Of course, all that could change if Walmart gets their Neighborhood Market concept where they want it to be. If that happens, Dillon’s strategy will REALLY be put to the test.

David Livingston
Guest
11 years 1 month ago
One thing I wanted to add is that Kroger is pretty much just another conventional grocer. They are not known for having the best store conditions, the lowest prices, or the best service. They are average. What they do well is behind the scenes. The way they control matters with labor unions, vendors, real estate developers, and government officials in a way often superior to their competitors.
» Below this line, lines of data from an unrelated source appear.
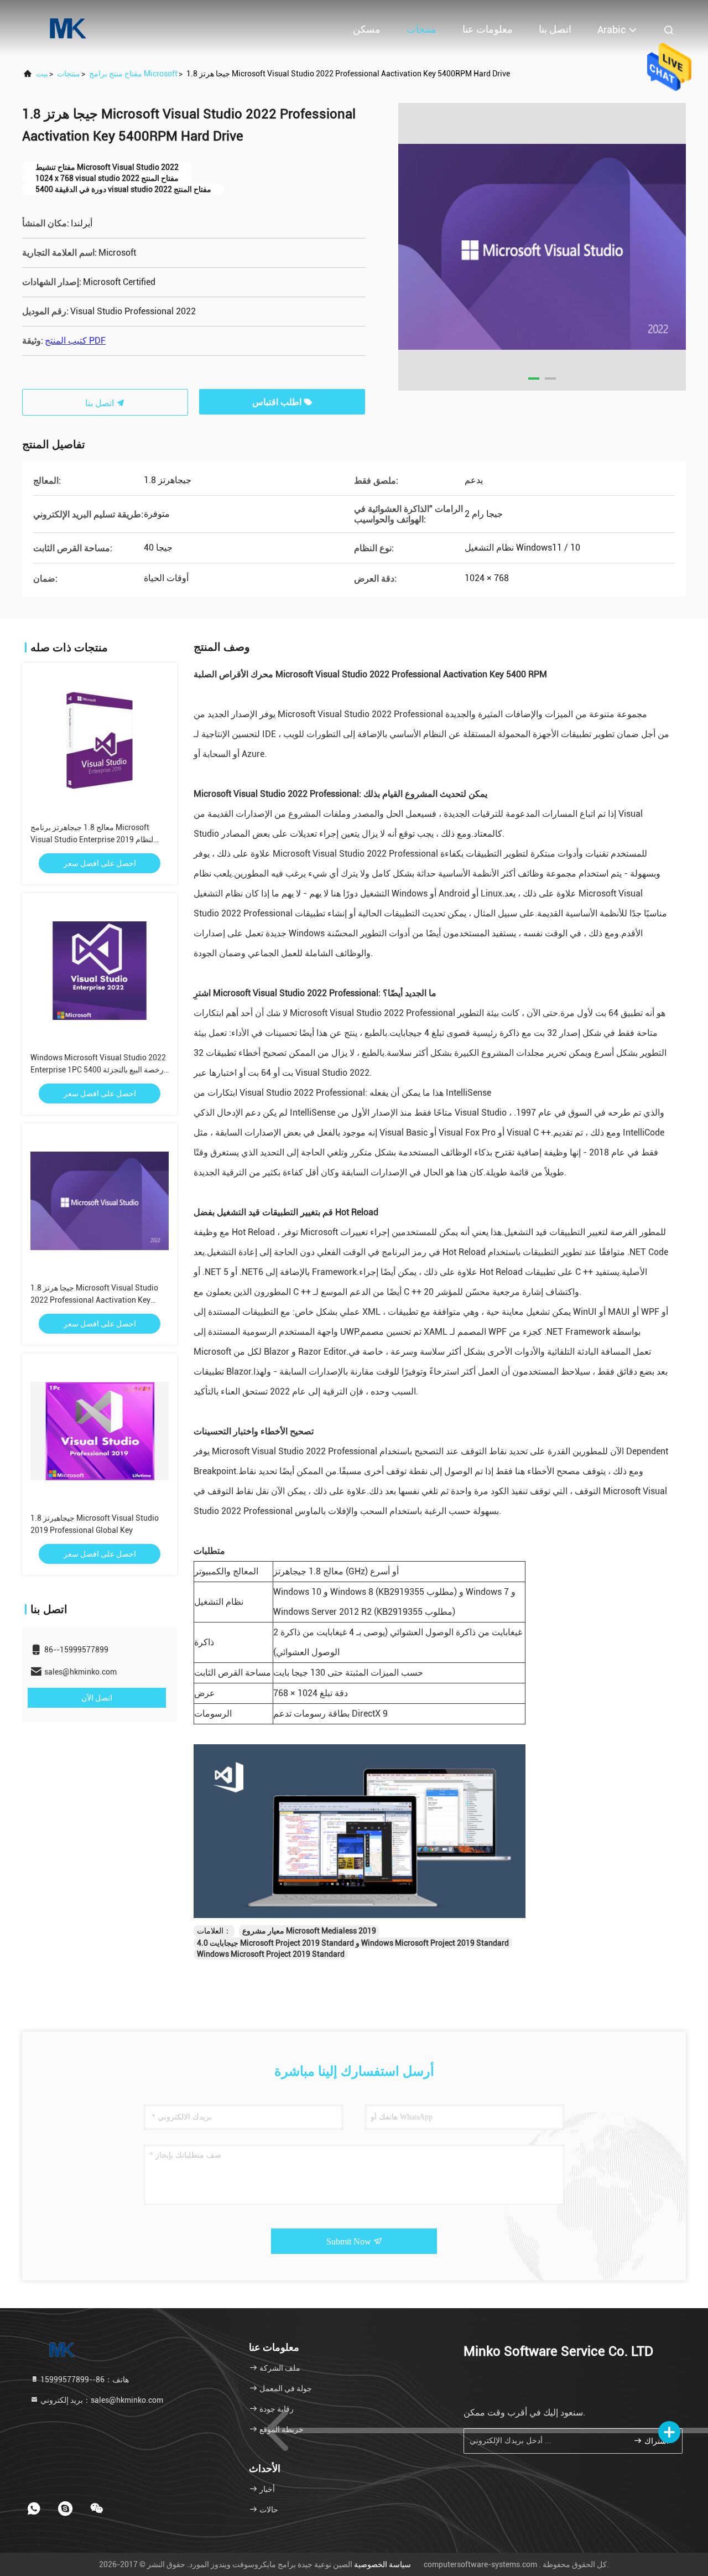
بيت (42, 73)
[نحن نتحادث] (96, 2508)
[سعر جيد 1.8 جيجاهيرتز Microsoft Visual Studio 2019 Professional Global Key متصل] (99, 1431)
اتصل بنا (555, 29)
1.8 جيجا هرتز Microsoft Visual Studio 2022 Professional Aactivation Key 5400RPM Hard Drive (94, 1299)
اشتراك (655, 2441)
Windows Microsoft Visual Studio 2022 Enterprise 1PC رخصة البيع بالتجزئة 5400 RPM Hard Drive (98, 1069)
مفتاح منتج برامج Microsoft (133, 73)
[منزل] (66, 27)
Someday I hope a book is written on how they have played “cat and mouse” with competitors, slowly draining them of market share, then giving a little back to give them hope, and then eventually going for the kill shot like a bullfighter. Later they gobble up the spoils, taking the best locations left behind, knowing just how much to go for without the FTC getting involved. They are slow and tactful. I’ve seen competitors leave a market confused on what had happened to them, blaming Wal-Mart or the economy. Little did they know they were caught in a spiderweb weaved by Kroger.